● Work to complete
Repeat only the lines running from the beginning of the material through the line that contains "Given: Click the Order_1 window title icon".
== Provided material
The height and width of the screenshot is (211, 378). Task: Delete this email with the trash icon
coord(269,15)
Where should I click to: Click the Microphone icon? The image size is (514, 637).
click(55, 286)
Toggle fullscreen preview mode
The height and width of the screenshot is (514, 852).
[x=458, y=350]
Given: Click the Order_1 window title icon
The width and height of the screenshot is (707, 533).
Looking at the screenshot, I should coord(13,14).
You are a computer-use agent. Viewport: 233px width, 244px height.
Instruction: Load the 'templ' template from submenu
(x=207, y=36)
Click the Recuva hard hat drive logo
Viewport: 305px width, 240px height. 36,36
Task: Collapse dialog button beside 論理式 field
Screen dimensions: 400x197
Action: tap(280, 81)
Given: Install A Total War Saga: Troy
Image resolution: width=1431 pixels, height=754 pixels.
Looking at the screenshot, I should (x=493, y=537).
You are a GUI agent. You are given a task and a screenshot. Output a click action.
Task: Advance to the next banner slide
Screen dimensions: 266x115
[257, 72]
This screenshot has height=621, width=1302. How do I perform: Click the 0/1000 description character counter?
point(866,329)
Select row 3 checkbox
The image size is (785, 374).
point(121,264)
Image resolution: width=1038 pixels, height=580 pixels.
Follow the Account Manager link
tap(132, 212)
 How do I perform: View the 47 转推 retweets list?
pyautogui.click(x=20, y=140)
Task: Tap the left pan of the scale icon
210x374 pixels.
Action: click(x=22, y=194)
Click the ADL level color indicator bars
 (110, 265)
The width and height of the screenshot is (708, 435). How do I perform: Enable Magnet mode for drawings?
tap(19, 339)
====
● Exercise answer
The height and width of the screenshot is (211, 378). Task: Delete this email with the trash icon
coord(269,15)
Where should I click to: Click the Microphone icon? The image size is (514, 637).
click(55, 286)
Toggle fullscreen preview mode
The height and width of the screenshot is (514, 852).
[x=458, y=350]
Given: Click the Order_1 window title icon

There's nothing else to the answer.